Remote Sensing (Mar 2022)
An Interpretation Approach of Ascending–Descending SAR Data for Landslide Identification
Abstract
The technique of interferometric synthetic aperture radar (InSAR) is increasingly employed for landslide detection over large areas, even though the limitations of initial InSAR analysis results have been well acknowledged. Steep terrain in mountainous areas may cause geometric distortions of SAR images, which could affect the accuracy of InSAR analysis results. In addition, due to the existence of massive ground deformation points in the initial InSAR analysis results, accurate landslide recognition from the initial results is challenging. To efficiently identify potential landslide areas from the ascending–descending SAR datasets, this paper presents a novel interpretation approach to analyze the initial time-series InSAR analysis results. Within the context of the proposed approach, SAR visibility analysis, conversion analysis of deformation rates obtained from the time-series InSAR analysis, and spatial analysis and statistics tools for cluster extraction are incorporated.

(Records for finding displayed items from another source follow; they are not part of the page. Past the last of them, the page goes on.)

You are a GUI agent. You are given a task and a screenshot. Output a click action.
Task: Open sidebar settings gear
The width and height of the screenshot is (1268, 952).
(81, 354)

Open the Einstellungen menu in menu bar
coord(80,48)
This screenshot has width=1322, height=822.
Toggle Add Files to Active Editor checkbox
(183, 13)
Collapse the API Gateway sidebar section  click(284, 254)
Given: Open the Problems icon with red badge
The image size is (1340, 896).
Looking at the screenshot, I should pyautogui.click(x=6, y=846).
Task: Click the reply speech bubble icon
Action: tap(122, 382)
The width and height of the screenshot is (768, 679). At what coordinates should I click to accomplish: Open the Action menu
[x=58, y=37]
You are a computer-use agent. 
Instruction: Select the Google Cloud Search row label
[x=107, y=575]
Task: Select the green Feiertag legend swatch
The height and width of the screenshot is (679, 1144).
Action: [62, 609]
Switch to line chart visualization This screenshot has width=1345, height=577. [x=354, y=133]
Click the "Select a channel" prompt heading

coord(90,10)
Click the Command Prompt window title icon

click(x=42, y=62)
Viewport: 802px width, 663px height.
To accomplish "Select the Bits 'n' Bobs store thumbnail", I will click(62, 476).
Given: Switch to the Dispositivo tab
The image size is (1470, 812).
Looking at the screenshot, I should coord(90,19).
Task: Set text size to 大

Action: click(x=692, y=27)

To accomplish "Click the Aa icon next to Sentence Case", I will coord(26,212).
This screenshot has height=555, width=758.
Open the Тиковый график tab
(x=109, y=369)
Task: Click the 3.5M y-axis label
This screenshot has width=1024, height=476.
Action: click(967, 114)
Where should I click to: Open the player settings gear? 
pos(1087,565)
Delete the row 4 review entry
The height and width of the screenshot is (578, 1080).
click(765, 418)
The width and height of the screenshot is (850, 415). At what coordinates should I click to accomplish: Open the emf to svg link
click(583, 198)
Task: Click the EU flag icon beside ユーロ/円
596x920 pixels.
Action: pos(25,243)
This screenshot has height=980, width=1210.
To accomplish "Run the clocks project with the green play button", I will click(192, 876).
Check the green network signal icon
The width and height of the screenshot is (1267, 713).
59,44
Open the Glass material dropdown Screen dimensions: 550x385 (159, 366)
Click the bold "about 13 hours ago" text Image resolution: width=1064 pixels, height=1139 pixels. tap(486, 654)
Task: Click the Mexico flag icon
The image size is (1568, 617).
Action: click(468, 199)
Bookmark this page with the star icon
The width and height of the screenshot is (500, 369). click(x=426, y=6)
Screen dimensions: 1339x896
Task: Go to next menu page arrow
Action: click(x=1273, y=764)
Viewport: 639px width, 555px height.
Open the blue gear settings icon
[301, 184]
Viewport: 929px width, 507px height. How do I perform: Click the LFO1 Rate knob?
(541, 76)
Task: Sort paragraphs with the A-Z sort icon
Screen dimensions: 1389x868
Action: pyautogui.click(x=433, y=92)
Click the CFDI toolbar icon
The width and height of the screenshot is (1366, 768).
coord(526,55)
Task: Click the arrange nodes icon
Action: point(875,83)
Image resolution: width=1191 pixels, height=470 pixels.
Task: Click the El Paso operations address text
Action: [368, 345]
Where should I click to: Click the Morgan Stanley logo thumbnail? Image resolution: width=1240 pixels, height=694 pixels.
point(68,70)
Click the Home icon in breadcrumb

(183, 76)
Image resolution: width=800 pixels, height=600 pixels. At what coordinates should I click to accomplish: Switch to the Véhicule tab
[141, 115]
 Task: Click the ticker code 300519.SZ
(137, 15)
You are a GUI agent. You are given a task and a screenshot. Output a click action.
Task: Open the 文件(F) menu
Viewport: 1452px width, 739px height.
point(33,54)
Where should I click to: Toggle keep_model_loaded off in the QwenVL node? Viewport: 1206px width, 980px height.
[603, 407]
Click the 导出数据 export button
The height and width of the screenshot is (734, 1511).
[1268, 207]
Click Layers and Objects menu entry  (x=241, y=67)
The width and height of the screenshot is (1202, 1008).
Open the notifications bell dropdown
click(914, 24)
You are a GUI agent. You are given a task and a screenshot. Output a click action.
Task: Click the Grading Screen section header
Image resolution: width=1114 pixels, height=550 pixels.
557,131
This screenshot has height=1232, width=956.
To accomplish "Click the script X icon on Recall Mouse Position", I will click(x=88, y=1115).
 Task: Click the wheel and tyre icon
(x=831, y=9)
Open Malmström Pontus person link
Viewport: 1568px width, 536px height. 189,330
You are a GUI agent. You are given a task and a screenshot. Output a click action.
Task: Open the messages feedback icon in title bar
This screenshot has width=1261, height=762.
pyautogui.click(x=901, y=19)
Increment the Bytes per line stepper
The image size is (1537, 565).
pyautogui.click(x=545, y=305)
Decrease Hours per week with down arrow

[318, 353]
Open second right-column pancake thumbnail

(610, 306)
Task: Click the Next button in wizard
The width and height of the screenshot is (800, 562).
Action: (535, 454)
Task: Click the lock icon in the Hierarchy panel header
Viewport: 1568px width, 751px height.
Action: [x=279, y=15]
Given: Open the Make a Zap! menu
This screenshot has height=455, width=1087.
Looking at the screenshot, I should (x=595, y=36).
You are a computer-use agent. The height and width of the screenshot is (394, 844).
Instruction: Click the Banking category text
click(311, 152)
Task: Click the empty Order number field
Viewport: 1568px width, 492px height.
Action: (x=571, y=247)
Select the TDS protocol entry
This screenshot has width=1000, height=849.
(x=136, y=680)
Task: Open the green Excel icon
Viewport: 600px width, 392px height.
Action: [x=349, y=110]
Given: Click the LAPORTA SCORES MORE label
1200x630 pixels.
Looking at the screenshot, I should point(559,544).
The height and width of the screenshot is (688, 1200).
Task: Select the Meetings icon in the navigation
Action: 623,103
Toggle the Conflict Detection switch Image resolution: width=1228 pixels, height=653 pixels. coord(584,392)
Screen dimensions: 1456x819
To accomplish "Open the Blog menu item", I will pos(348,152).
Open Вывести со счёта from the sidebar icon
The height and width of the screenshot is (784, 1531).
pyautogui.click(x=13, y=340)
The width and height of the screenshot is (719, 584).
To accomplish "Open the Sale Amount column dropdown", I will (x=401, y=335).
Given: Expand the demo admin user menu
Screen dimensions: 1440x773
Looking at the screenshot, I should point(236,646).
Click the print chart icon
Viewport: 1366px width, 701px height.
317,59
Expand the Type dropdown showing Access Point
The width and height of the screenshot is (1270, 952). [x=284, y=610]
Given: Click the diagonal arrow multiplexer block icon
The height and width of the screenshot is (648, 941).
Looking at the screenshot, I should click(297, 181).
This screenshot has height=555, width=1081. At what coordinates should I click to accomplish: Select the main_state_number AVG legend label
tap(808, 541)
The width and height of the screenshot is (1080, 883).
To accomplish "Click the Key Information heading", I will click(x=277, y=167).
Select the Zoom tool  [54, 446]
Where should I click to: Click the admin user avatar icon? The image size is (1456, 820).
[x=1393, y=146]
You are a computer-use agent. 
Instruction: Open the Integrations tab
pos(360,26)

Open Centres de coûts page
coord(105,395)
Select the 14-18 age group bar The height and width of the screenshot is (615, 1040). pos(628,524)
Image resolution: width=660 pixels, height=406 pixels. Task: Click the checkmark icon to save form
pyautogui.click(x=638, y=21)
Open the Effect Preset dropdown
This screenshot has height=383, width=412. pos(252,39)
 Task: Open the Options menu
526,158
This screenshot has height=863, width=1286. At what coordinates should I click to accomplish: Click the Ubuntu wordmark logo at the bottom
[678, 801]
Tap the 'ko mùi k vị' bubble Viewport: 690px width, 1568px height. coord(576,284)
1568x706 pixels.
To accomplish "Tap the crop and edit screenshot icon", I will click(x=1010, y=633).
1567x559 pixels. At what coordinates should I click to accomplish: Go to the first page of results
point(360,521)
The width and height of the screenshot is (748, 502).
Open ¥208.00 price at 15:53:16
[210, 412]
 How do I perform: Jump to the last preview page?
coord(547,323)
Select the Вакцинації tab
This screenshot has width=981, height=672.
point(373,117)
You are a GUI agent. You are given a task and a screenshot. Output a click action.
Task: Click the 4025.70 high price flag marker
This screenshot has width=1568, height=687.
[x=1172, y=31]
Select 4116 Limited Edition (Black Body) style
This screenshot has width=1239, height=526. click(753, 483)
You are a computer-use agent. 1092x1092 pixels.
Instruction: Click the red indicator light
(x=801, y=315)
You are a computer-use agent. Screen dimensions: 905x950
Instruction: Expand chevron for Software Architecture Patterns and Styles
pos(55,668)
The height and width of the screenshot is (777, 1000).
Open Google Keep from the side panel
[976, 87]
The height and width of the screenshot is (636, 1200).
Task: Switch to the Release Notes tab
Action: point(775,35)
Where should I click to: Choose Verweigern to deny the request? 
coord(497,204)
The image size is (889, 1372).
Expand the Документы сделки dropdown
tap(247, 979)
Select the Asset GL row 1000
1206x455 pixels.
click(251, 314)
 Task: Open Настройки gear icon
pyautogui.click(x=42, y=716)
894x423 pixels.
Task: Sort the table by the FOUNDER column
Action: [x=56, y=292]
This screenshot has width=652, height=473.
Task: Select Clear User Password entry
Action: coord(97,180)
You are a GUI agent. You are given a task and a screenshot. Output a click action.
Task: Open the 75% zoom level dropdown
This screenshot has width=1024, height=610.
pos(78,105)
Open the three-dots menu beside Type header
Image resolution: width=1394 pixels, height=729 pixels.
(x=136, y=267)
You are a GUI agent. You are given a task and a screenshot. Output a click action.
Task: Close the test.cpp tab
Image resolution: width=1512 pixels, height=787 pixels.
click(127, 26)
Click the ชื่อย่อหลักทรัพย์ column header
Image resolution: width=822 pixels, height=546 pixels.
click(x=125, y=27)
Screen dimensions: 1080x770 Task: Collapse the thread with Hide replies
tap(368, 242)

The effectiveness of the proposed approach is illustrated through a case study of landslide identification in Danba, a county in Sichuan, China. The potential landslide regions in the study area are identified based on the interpretation of small baseline subset InSAR (SBAS-InSAR) results, obtained with ascending–descending Sentinel-1A datasets. Finally, on the basis of the field survey results, a total of 21 landslides are detected in the potential landslide regions identified, through which the results obtained from the proposed interpretation approach are tested.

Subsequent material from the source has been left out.